Print out the records that follow, exactly and completely.

(Stored data entries)
▬▬▬

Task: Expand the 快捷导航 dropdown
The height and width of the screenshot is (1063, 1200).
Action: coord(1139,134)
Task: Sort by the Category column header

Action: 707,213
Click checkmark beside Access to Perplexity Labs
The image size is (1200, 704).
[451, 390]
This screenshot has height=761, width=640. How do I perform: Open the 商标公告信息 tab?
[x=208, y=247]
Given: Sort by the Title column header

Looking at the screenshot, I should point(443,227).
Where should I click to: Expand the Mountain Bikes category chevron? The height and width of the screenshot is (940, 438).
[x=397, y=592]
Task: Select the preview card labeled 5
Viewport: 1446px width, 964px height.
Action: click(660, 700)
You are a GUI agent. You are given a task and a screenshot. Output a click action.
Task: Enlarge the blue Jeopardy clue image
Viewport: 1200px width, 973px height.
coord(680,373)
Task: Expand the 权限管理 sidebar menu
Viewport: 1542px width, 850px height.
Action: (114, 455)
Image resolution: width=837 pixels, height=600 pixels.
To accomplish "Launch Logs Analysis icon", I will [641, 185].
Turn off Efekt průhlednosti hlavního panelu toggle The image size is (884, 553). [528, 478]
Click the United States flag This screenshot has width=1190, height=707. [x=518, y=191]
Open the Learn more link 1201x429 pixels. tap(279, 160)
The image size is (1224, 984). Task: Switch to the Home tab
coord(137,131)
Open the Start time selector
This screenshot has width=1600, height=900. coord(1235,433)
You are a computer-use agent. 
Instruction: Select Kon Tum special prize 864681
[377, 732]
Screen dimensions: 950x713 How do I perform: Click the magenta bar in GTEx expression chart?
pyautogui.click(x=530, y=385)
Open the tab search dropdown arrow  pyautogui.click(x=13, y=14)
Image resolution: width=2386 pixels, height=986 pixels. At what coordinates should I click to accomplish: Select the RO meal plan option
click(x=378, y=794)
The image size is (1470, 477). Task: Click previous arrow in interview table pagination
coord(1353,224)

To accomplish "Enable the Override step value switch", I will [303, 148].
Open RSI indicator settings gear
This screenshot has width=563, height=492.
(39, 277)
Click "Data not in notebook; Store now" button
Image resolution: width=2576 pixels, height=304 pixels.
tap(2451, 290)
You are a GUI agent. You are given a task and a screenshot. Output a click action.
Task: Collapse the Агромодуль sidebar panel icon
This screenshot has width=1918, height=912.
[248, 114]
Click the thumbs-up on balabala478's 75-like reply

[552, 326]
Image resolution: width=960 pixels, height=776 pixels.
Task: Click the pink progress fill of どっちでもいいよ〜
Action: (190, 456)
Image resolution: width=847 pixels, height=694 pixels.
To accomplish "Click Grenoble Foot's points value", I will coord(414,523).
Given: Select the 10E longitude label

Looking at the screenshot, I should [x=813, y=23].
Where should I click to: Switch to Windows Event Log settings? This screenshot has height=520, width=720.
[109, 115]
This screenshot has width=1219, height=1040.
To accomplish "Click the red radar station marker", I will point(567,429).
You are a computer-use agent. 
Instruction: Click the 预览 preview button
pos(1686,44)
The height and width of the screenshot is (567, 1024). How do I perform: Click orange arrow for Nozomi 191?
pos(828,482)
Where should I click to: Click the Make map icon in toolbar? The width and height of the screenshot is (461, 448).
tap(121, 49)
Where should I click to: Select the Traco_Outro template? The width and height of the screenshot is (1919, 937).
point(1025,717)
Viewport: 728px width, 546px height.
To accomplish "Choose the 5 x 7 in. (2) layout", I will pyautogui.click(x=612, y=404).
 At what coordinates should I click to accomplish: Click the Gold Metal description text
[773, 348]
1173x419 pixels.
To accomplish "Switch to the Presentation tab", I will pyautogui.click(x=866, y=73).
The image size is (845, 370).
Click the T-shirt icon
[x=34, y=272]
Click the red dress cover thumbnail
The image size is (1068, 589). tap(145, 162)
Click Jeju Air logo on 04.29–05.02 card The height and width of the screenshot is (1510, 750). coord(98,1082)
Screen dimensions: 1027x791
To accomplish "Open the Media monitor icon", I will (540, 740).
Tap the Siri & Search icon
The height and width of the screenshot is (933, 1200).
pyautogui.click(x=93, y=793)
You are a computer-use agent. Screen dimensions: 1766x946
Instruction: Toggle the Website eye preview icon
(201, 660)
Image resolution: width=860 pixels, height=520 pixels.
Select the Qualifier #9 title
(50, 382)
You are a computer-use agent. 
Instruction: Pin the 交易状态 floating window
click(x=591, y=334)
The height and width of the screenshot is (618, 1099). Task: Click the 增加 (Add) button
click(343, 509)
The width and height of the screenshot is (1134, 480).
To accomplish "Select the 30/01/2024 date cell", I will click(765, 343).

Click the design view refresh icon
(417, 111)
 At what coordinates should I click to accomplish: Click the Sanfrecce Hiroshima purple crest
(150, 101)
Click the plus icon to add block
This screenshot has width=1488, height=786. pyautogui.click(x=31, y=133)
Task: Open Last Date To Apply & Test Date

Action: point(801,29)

▬▬▬

• RESPONSE TO THE EXERCISE
Task: Expand the 快捷导航 dropdown
The height and width of the screenshot is (1063, 1200).
Action: coord(1139,134)
Task: Sort by the Category column header

Action: 707,213
Click checkmark beside Access to Perplexity Labs
The image size is (1200, 704).
[451, 390]
This screenshot has height=761, width=640. How do I perform: Open the 商标公告信息 tab?
[x=208, y=247]
Given: Sort by the Title column header

Looking at the screenshot, I should point(443,227).
Where should I click to: Expand the Mountain Bikes category chevron? The height and width of the screenshot is (940, 438).
[x=397, y=592]
Task: Select the preview card labeled 5
Viewport: 1446px width, 964px height.
Action: click(660, 700)
You are a GUI agent. You are given a task and a screenshot. Output a click action.
Task: Enlarge the blue Jeopardy clue image
Viewport: 1200px width, 973px height.
coord(680,373)
Task: Expand the 权限管理 sidebar menu
Viewport: 1542px width, 850px height.
Action: (114, 455)
Image resolution: width=837 pixels, height=600 pixels.
To accomplish "Launch Logs Analysis icon", I will [641, 185].
Turn off Efekt průhlednosti hlavního panelu toggle The image size is (884, 553). [528, 478]
Click the United States flag This screenshot has width=1190, height=707. [x=518, y=191]
Open the Learn more link 1201x429 pixels. tap(279, 160)
The image size is (1224, 984). Task: Switch to the Home tab
coord(137,131)
Open the Start time selector
This screenshot has width=1600, height=900. coord(1235,433)
You are a computer-use agent. 
Instruction: Select Kon Tum special prize 864681
[377, 732]
Screen dimensions: 950x713 How do I perform: Click the magenta bar in GTEx expression chart?
pyautogui.click(x=530, y=385)
Open the tab search dropdown arrow  pyautogui.click(x=13, y=14)
Image resolution: width=2386 pixels, height=986 pixels. At what coordinates should I click to accomplish: Select the RO meal plan option
click(x=378, y=794)
The image size is (1470, 477). Task: Click previous arrow in interview table pagination
coord(1353,224)

To accomplish "Enable the Override step value switch", I will [303, 148].
Open RSI indicator settings gear
This screenshot has width=563, height=492.
(39, 277)
Click "Data not in notebook; Store now" button
Image resolution: width=2576 pixels, height=304 pixels.
tap(2451, 290)
You are a GUI agent. You are given a task and a screenshot. Output a click action.
Task: Collapse the Агромодуль sidebar panel icon
This screenshot has width=1918, height=912.
[248, 114]
Click the thumbs-up on balabala478's 75-like reply

[552, 326]
Image resolution: width=960 pixels, height=776 pixels.
Task: Click the pink progress fill of どっちでもいいよ〜
Action: (190, 456)
Image resolution: width=847 pixels, height=694 pixels.
To accomplish "Click Grenoble Foot's points value", I will coord(414,523).
Given: Select the 10E longitude label

Looking at the screenshot, I should [x=813, y=23].
Where should I click to: Switch to Windows Event Log settings? This screenshot has height=520, width=720.
[109, 115]
This screenshot has width=1219, height=1040.
To accomplish "Click the red radar station marker", I will point(567,429).
You are a computer-use agent. 
Instruction: Click the 预览 preview button
pos(1686,44)
The height and width of the screenshot is (567, 1024). How do I perform: Click orange arrow for Nozomi 191?
pos(828,482)
Where should I click to: Click the Make map icon in toolbar? The width and height of the screenshot is (461, 448).
tap(121, 49)
Where should I click to: Select the Traco_Outro template? The width and height of the screenshot is (1919, 937).
point(1025,717)
Viewport: 728px width, 546px height.
To accomplish "Choose the 5 x 7 in. (2) layout", I will pyautogui.click(x=612, y=404).
 At what coordinates should I click to accomplish: Click the Gold Metal description text
[773, 348]
1173x419 pixels.
To accomplish "Switch to the Presentation tab", I will pyautogui.click(x=866, y=73).
The image size is (845, 370).
Click the T-shirt icon
[x=34, y=272]
Click the red dress cover thumbnail
The image size is (1068, 589). tap(145, 162)
Click Jeju Air logo on 04.29–05.02 card The height and width of the screenshot is (1510, 750). coord(98,1082)
Screen dimensions: 1027x791
To accomplish "Open the Media monitor icon", I will (540, 740).
Tap the Siri & Search icon
The height and width of the screenshot is (933, 1200).
pyautogui.click(x=93, y=793)
You are a computer-use agent. Screen dimensions: 1766x946
Instruction: Toggle the Website eye preview icon
(201, 660)
Image resolution: width=860 pixels, height=520 pixels.
Select the Qualifier #9 title
(50, 382)
You are a computer-use agent. 
Instruction: Pin the 交易状态 floating window
click(x=591, y=334)
The height and width of the screenshot is (618, 1099). Task: Click the 增加 (Add) button
click(343, 509)
The width and height of the screenshot is (1134, 480).
To accomplish "Select the 30/01/2024 date cell", I will click(765, 343).

Click the design view refresh icon
(417, 111)
 At what coordinates should I click to accomplish: Click the Sanfrecce Hiroshima purple crest
(150, 101)
Click the plus icon to add block
This screenshot has width=1488, height=786. pyautogui.click(x=31, y=133)
Task: Open Last Date To Apply & Test Date

Action: point(801,29)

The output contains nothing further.